Developer status: problems and solutions

For a minute, I’d like to think about The Announcement in terms of problems and solutions.

Problem: We don’t have enough non-developing contributors in Debian
Solution in The Announcement: Give them special, official, statuses in the Debian community, so they are rewarded for their work.
Alternate solution: Are they really looking forward this status? Aren’t we just thinking that they are just as power-hungry as we are? Last time I checked, the Debian community wasn’t really welcoming non-developers. It isn’t a problem of official status. We have to work on ourselves to make Debian a better place to be for non-developing contributors. Also, giving those people a second-class citizenship, that won’t be widely recognized — “Debian Member” instead of “Debian Developer”, isn’t going to help. (or even worse, “Debian Contributor”, which doesn’t give any right except an email address).

Problem: We have a trust and security problem. It’s difficult to give upload rights and access to Debian machines to more than 1000 people, with some of them not being active anymore, or not having much experience with security (in the case of non-developing contributors).
Solution in The Announcement: Remove rights based on classes of developers, so the group of people having full access stays within manageable boundaries.
Alternate solution: Have fine-grained control on who can do want.

Problem: DMs can’t get access to Debian resources because their keys aren’t managed by the Debian keyring team, but by another team.
Solution in The Announcement: Keyring managers will take care of the Debian Maintainers keyring too. In the past, the keyring managers were the cause for huge delays in the NM process. It has improved a lot recently, but it doesn’t mean that it will always be like that.
Alternate solution: Make the DM keyring team, the keyring managers, and DSA, work together on a solution. it doesn’t sound impossible.
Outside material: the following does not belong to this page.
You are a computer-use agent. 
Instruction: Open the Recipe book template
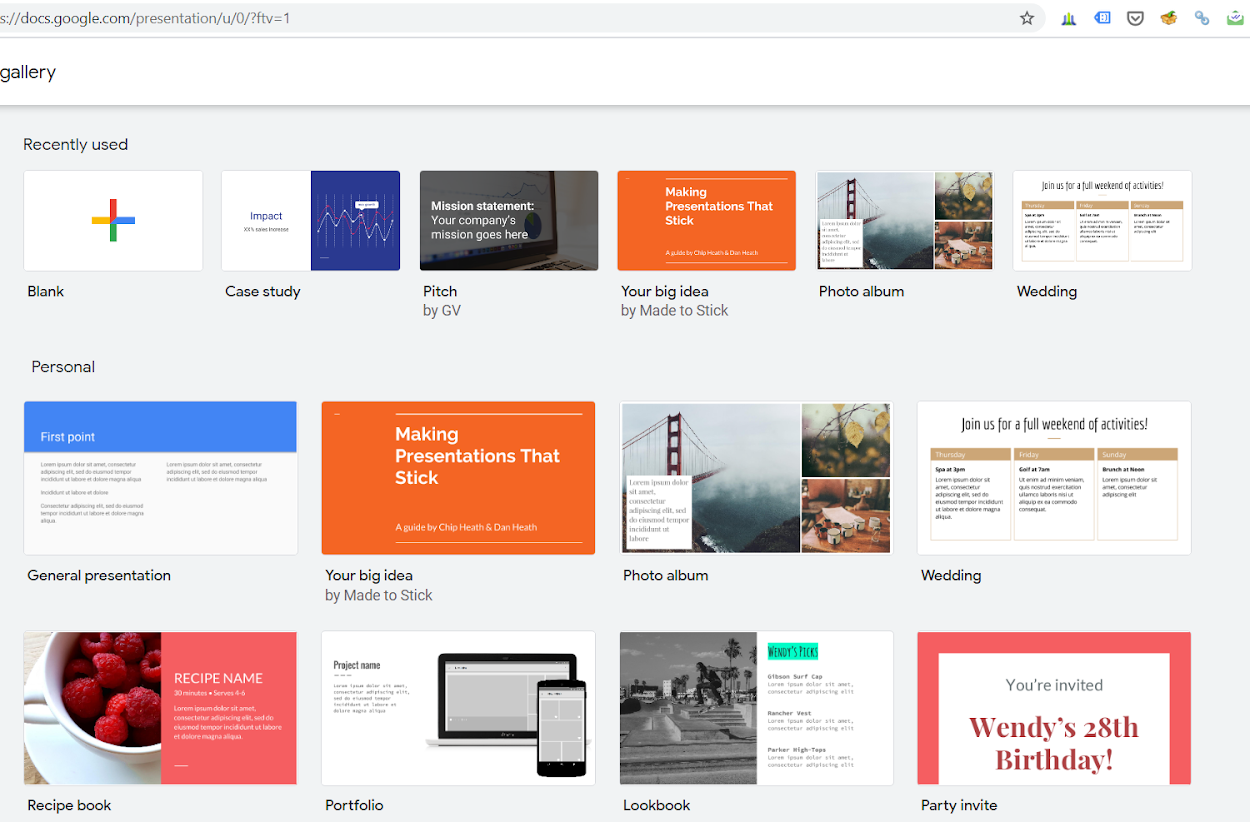click(160, 707)
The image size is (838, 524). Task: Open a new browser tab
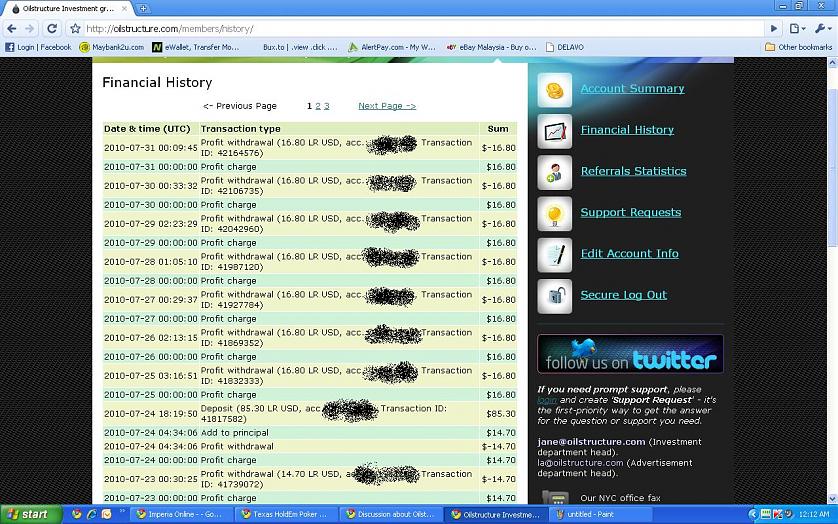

If that’s necessary, merge the DM keyring team and the keyring managers.

Problem: DM was done without the blessing of most of the members of the loosely defined group of powerful DDs (sometimes described as “cabal”).
Solution in The Announcement: Drop it, replace it with something very similar, but originating from the cabal.
Alternate solution: Why not keep it?

Problem: Clueless DDs advocate clueless contributors for DMs. Then those DMs upload crap to the archive. (Note: I don’t necessarily agree with that problem, that’s just a problem that the announcement tries to solve)
Solution in The Announcement: Require answering a few questions before becoming a DM. Remove the right for every DD to decide which DM can upload which package. Give that control only to the NM committee.
Alternate solution: If we can’t trust one DD to take the good decision about advocating someone for DM, we could require that each person needs to be advocated by two different DDs. Or three, four, five. Asking the DM to answer a few questions, whose answers he can probably get by asking around on IRC, is not going to improve the average level of our DMs or DDs.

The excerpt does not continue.